1
No hay nada que esté a la altura de la ficción. Ni siquiera la ficción es sublime sin interrupción. La verdad, la cartesiana, la que se registra, no alcanza a la ficción ni cuando se esfuerza con más ahínco o cuando consiente que un poco de ella, prestada, la traspase. Amo la ficción casi por encima de todas las cosas. El mundo es también ficción. Lo que ocupa el día, cuando concluye, al recordarlo, se entremezcla con ella. Hay partes de la verdad que se entretienen intimando con la ficción. Lo que surge de ese abrazo es ficción. No es verdad que yo esta mañana haya ido a la ciudad y haya visitado a mi madre. No es verdad que esta tarde haya estado buscando un libro durante mucho tiempo y, al final, haya desistido. No es verdad que haya decidido volver a escribir aforismos y que hasta haya dado con el título del libro que especularmente salga de mi arrebato.
2
La vida es un palíndromo. Todo se trenza al ir y al volver.
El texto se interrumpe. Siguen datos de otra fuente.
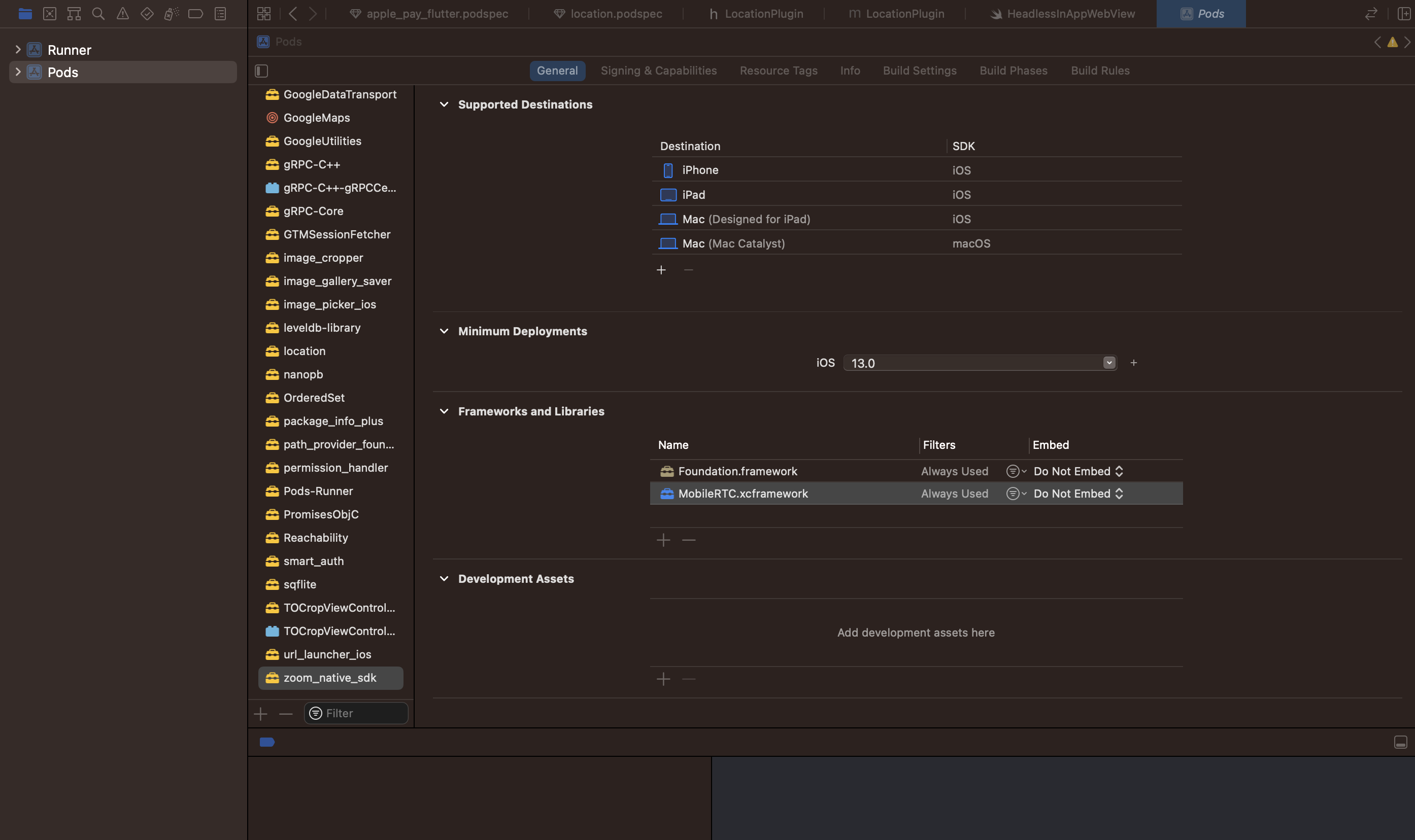Image resolution: width=1415 pixels, height=840 pixels.
Task: Open the Breakpoint navigator icon
Action: [x=195, y=14]
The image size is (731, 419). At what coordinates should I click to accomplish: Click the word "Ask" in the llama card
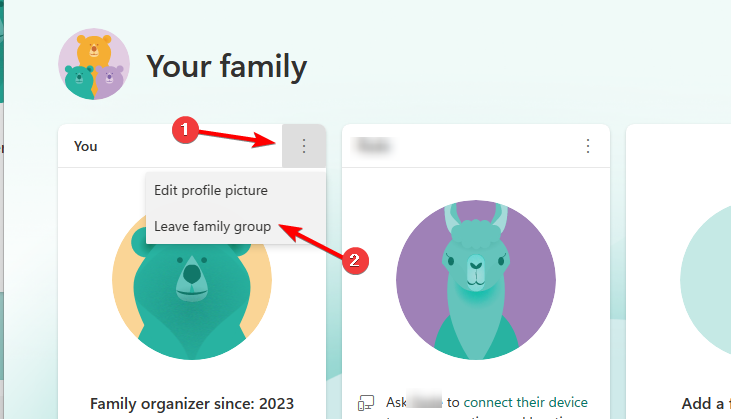(398, 403)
A veces son idénticos los caminos. La vida que llevamos es una ficción a la que le damos carta de credibilidad, de asunto pesado, medido y gobernado. Buscamos a Dios porque la divinidad contiene trazas de ficción, grumos puros, sin cortar. Literatura de primer grado. Más que el amor, la prioridad es la historia, la narración. Todas las religiones se construyeron en base a esta premisa. Todas conmueven por el peso moral o el estético de lo que narran. Ninguna malogra la posibilidad de que los textos exhiban esa musculatura épica, de cuento infantil casi, con la que el espíritu se eleva y se deja traspasar de toda clase de ángeles. Luego está la realidad, aplazando toda especulación narrativa, imponiendo su trajín, mostrando sin pudor el tráfago de sus asuntos, tutelando todas estas banales distracciones del alma ociosa. Hoy de pronto comprendo algo mejor el sendero de las palabras cuando van juntas y saben hacia dónde se dirigen, pero el trayecto se emborrona, las palabra se desdicen, pero es una impresión esquiva, un asidero huidizo.